Konsystencja jest tłusta i typowa dla silikonowych ser, ma przyjemny zapach, który pozostaje na włosach.
Konsystencja jest tłusta i typowa dla silikonowych ser, ma przyjemny zapach, który pozostaje na włosach.
Jakie efekty daje na włosach?
Używam tego serum dosyć często, ale nie przy każdym myciu włosów. Nakładam go na umyte i wysuszone włosy, mniej więcej od połowy ich długości, czyli tak jak zaleca producent. Niewielka ilość - bo zaledwie dwie kropelki wystarczają do rozprowadzenia serum na moich włosach, dzięki czemu jest bardzo wydajne. Nie wiem ile go zużyłam, bo butelka nie jest przezroczysta, ale używam go systematycznie od kilku miesięcy i dalej tam jest.
Przede wszystkim nałożenie tego serum na suche włosy pomaga mi zmniejszyć puszenie się włosów. Są one ujarzmione i bardziej gładkie. Dodatkowo zauważyłam, że serum dodaje włosom blasku i rzeczywiście są one bardziej sprężyste. Włosy podcinam bardzo rzadko, bo zawsze szkoda mi obciąć kilka centymetrów, a ostatnio nawet nie ma takiej potrzeby, bo końcówki są w dobrym stanie i nie są rozdwojone. Zastanawiam się teraz czy to zasługa tego serum, czy po prostu ostatnio mają się dobrze.

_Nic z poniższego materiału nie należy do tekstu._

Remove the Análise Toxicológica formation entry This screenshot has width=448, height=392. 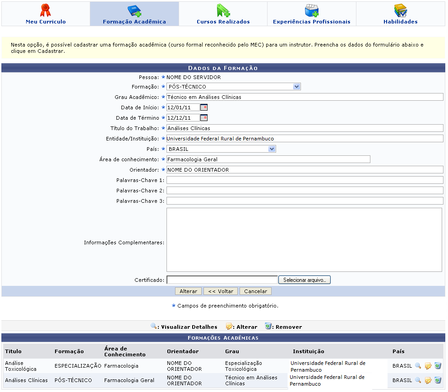pos(438,366)
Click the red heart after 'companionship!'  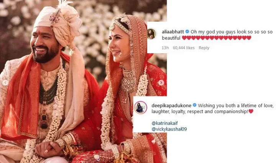tap(251, 111)
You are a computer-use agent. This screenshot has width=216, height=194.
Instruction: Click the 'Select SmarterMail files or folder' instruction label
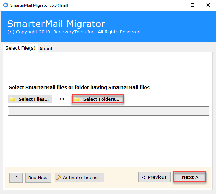pyautogui.click(x=79, y=87)
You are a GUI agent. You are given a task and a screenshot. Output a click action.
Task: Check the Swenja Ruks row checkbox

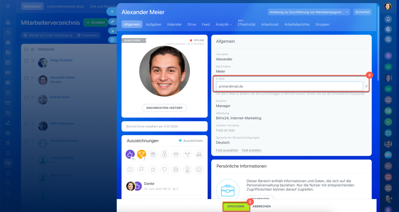click(x=26, y=97)
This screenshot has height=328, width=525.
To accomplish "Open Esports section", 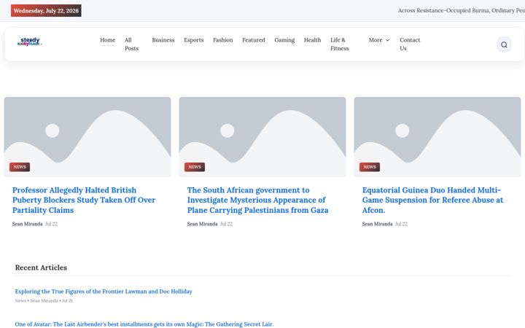I will pyautogui.click(x=193, y=40).
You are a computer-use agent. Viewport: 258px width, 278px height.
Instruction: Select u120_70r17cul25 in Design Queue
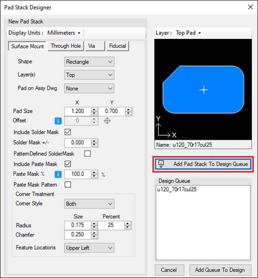[177, 189]
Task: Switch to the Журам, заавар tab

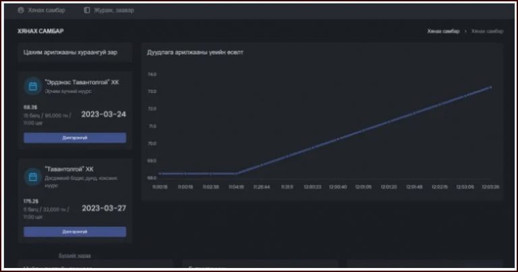Action: tap(109, 10)
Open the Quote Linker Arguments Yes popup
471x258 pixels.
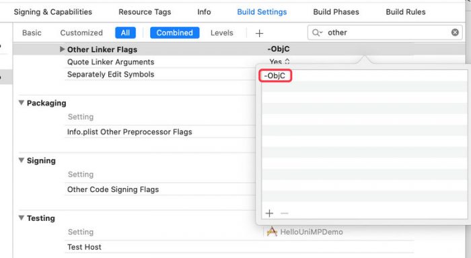point(279,62)
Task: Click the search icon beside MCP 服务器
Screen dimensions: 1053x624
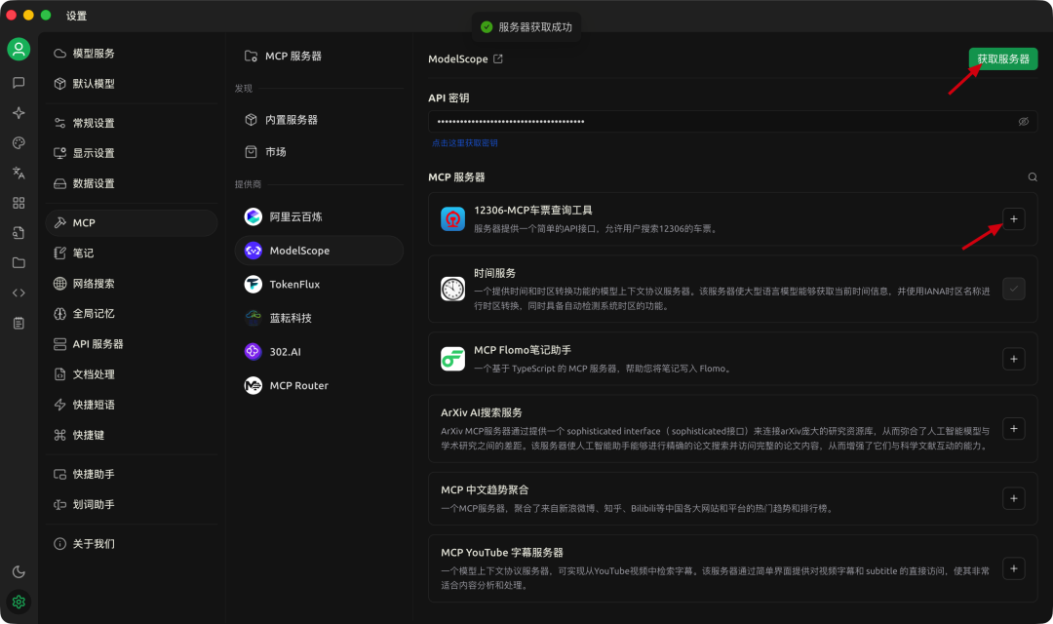Action: [x=1033, y=177]
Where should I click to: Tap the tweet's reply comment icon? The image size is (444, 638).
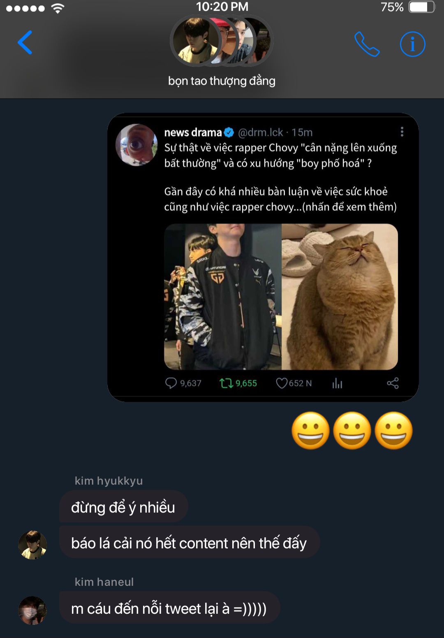171,383
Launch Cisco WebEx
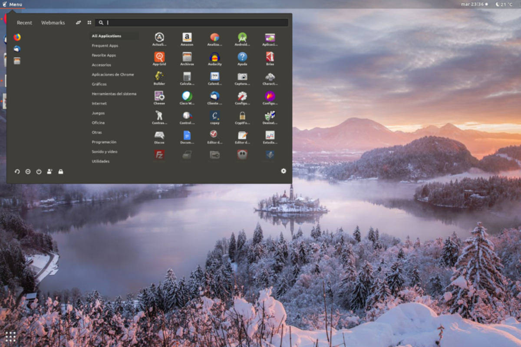The width and height of the screenshot is (521, 347). click(187, 96)
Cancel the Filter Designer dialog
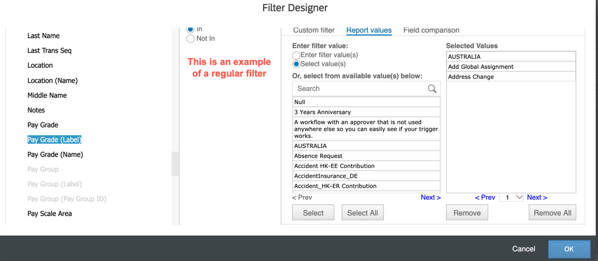The width and height of the screenshot is (598, 261). pos(524,249)
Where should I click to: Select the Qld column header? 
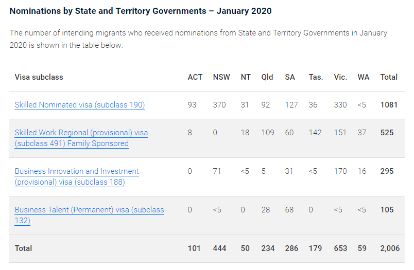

Serum zalecane jest także przed zabiegiem prostowania i lokowania włosów. Do tej kwestii się nie tu nie odniosę, bo nie prostuję i nie kręcę włosów na gorąco, więc nie wiem czy zabezpiecza włosy.
Serum używane w małych ilościach, czyli w moim przypadku dwie kropelki nie powoduje przetłuszczania się włosów, ani zwijania w strąki.
Podsumowując uważam, że to serum jest godne uwagi, ale nada się raczej do ujarzmienia włosów i nadania im gładkości i sprężystości, niż do poprawy, czy regeneracji. Można je dostać w aptekach i w niektórych drogeriach, ja kupiłam w Hebe za kilkanaście złotych.
Jakie produkty Biovax się u was sprawdziły?